What this task involves >> All of the data that follows is to be written out exactly, with images excluded.

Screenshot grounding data
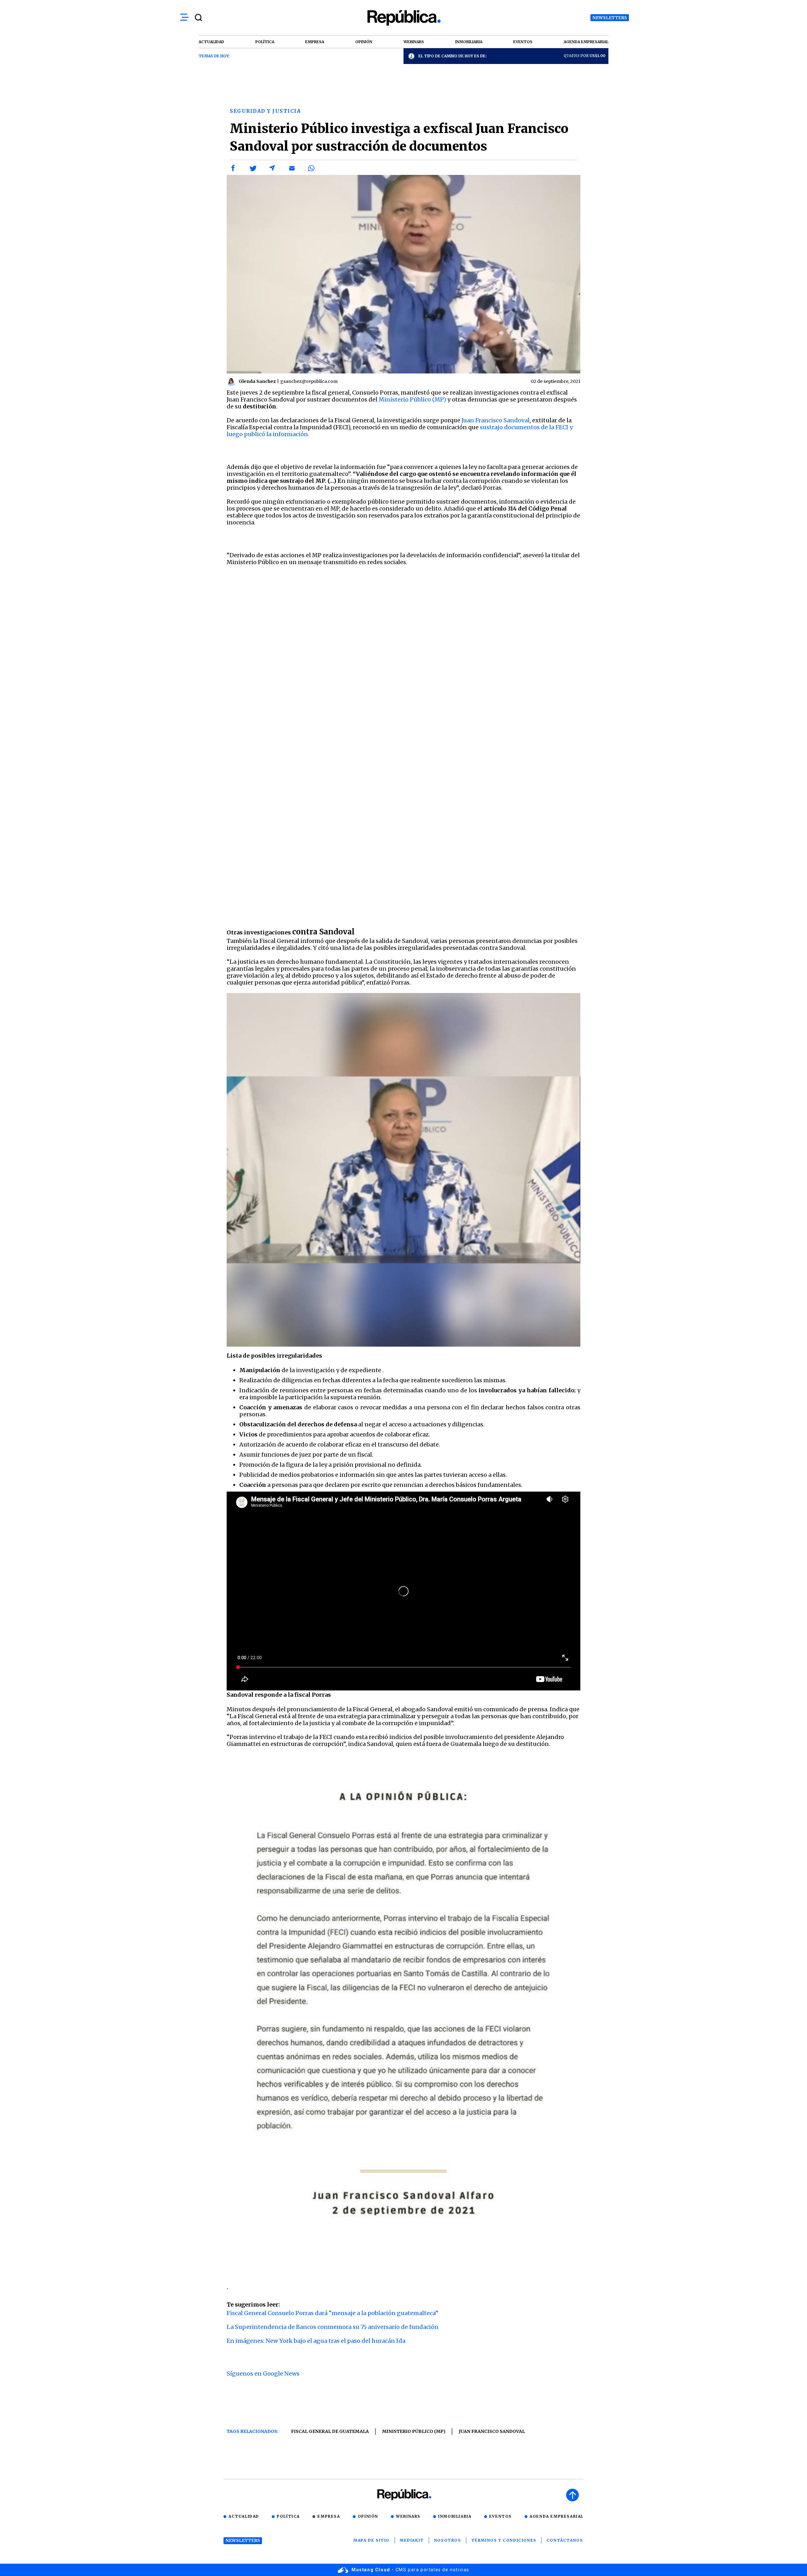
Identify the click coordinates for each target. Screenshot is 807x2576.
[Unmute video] (403, 1591)
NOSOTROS (447, 2540)
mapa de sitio (371, 2540)
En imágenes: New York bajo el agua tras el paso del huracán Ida (316, 2340)
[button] (233, 168)
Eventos (500, 2516)
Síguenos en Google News (263, 2373)
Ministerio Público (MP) (412, 399)
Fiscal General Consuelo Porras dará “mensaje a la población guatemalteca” (332, 2313)
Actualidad (244, 2516)
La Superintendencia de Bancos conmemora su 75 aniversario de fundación (332, 2327)
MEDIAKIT (412, 2540)
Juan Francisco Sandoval (496, 420)
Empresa (328, 2516)
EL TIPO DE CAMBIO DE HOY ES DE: (452, 56)
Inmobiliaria (454, 2516)
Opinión (368, 2516)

Answer to this exercise >>
Identify the click coordinates for each target. Screenshot is 807x2576.
[Unmute video] (403, 1591)
NOSOTROS (447, 2540)
mapa de sitio (371, 2540)
En imágenes: New York bajo el agua tras el paso del huracán Ida (316, 2340)
[button] (233, 168)
Eventos (500, 2516)
Síguenos en Google News (263, 2373)
Ministerio Público (MP) (412, 399)
Fiscal General Consuelo Porras dará “mensaje a la población guatemalteca” (332, 2313)
Actualidad (244, 2516)
La Superintendencia de Bancos conmemora su 75 aniversario de fundación (332, 2327)
MEDIAKIT (412, 2540)
Juan Francisco Sandoval (496, 420)
Empresa (328, 2516)
EL TIPO DE CAMBIO DE HOY ES DE: (452, 56)
Inmobiliaria (454, 2516)
Opinión (368, 2516)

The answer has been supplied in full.